On Apr 17, 2006  21:30 -0400, Sev Binello wrote:
> Damian Menscher wrote:
> >On Mon, 17 Apr 2006, Andreas Dilger wrote:
> >>You really, really, really need to mount your filesystem with
> >>"-o errors=remount-ro", at least to prevent filesystem corruption.
> >>I'm not sure if this is enough to prevent corruption in the case
> >>of your RAID disconnects (if it doesn't generate errors up to the
> >>filesystem, but still discards writes), but it is at least a minimum
> >>requirement.
> >
> >Since this was so strongly-worded, I just did a random spot-check of 
> >some of our filesystems (RHEL4) and discovered they all have:
> >
> >   Errors behavior:          Continue
> >
> >in the superblock (and mount apparently takes that option).  This makes 
> >me curious: if it's so obvious that it should remount-ro on errors, why 
> >is the default (on RHEL4, at least) to continue?

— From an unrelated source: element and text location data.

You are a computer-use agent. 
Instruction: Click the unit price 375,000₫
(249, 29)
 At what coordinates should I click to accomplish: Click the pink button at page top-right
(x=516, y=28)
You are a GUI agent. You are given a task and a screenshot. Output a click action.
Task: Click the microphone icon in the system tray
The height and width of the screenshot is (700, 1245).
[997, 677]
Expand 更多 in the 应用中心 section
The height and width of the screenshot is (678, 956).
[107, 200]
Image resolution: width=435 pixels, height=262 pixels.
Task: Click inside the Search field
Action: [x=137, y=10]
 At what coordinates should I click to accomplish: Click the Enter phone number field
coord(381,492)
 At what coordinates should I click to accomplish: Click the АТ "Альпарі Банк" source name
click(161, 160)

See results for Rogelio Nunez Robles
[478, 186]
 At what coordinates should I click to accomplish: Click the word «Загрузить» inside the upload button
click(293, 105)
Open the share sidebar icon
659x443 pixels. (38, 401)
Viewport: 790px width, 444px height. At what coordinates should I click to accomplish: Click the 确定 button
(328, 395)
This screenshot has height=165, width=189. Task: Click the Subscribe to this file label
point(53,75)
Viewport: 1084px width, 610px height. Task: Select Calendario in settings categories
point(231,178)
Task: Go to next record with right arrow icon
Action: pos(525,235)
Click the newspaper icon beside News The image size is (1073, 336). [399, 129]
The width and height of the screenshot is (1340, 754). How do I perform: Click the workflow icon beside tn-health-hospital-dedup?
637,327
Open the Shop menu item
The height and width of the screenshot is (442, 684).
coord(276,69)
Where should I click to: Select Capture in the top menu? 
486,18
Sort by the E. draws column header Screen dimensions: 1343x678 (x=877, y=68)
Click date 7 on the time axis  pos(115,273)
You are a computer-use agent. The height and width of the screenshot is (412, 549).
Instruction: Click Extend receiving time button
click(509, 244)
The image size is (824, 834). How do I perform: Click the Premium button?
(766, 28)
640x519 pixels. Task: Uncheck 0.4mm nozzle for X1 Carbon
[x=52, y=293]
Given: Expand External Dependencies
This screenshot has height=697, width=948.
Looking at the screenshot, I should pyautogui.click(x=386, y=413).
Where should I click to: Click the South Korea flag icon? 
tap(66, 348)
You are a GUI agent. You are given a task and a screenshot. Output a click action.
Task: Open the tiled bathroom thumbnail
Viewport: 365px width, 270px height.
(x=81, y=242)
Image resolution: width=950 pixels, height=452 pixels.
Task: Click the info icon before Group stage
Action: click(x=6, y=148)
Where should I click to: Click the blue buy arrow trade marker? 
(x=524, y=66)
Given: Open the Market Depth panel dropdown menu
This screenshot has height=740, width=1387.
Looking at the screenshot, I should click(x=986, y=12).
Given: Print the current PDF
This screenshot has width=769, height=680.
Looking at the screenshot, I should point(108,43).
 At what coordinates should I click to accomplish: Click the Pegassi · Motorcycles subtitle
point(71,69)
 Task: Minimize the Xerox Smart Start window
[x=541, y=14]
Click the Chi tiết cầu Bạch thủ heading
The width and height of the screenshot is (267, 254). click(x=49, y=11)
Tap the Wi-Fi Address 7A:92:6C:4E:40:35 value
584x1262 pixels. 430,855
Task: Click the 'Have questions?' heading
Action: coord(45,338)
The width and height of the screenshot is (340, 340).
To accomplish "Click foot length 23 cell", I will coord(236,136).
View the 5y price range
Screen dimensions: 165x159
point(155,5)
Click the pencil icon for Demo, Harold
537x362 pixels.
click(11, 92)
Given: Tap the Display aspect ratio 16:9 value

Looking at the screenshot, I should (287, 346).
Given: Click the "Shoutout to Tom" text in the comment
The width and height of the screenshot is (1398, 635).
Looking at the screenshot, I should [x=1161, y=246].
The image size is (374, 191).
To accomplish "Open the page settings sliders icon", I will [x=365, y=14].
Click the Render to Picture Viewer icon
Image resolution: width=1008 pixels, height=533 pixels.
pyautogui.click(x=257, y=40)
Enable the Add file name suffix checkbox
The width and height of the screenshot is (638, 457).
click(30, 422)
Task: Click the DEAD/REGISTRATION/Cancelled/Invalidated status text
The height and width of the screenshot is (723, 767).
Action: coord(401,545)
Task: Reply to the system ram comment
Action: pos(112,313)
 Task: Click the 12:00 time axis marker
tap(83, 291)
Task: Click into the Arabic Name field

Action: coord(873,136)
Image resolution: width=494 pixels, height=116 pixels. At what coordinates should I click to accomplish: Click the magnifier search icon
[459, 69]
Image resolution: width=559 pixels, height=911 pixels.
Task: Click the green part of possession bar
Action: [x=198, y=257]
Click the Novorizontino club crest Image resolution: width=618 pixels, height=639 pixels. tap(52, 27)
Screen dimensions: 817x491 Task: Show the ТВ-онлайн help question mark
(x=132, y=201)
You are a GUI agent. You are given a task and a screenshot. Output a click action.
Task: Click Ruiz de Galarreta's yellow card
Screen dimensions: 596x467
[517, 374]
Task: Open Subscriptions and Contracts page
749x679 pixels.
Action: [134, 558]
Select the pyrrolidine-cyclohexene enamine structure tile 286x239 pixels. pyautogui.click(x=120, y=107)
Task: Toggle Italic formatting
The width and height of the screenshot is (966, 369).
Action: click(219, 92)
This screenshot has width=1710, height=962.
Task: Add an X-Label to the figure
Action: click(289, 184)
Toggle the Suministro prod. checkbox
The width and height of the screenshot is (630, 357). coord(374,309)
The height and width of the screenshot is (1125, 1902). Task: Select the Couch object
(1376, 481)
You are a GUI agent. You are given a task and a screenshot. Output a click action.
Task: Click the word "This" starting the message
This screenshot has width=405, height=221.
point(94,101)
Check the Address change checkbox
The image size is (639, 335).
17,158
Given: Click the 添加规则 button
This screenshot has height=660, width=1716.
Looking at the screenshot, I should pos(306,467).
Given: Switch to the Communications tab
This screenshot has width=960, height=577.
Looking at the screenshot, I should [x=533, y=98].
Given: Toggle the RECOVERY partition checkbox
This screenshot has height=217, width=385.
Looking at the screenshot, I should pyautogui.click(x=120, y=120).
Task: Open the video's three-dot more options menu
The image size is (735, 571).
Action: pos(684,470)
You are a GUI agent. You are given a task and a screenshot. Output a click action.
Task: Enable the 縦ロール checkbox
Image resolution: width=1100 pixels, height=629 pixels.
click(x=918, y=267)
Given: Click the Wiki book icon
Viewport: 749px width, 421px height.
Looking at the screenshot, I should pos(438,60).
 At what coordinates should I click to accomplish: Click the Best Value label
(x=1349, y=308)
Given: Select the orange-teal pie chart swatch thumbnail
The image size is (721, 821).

It was only so strongly worded because Sev has had repeated failures of
the RAID hardware resulting in filesystem corruption, and it seems prudent
to stop the filesystem at the first inkling of corruption in this case.
Not all environments see so many problems, and the choice to use remount-ro
is up to the admin (though I believe Debian uses this as the default).

> my question/concern is that since there are sometimes trivial errors that 
> we often have to live with until we can take our operational systems down
> long enough to fsck, will this option automatically put us in ro mode no
> matter how trivial the problem is ?

This will only trigger on cases where there is a consistency error detected
in the ext3 metadata.  It doesn't affect regular IO errors for file data.

However, that said, it surprises me that you are getting any kind of errors,
even "trivial" ones, often.  I wouldn't consider a RAID system where you
often get errors to be very reliable.

> Also, when we had the problem earlier today (i.e. the raid controller 
> didn't failover for about 20 mins), we did stop and fsck.
> But even so when we checked after it was done, it still said state was
> "clean with errors" ?

When you run e2fsck, are you specifying the "-f" flag?  For ext3 filesystems,
an e2fsck (without -f) will normally not do a full filesystem check unless
the superblock has been flagged with an error.  This allows e2fsck to run
against the filesystem always at boot, but normally only do journal replay
(seconds at most) unless there was an error reported.

> We tried fscking again with no better results,
> though when it started it said...
>       "ext3 recovery flag clear but journal has data"
> any advice here ?

Run "e2fsck -f"?  I haven't seen this unless the superblock was corrupted
and had to be restored from backup or similar.

Cheers, Andreas
--
Andreas Dilger
Principal Software Engineer
Cluster File Systems, Inc.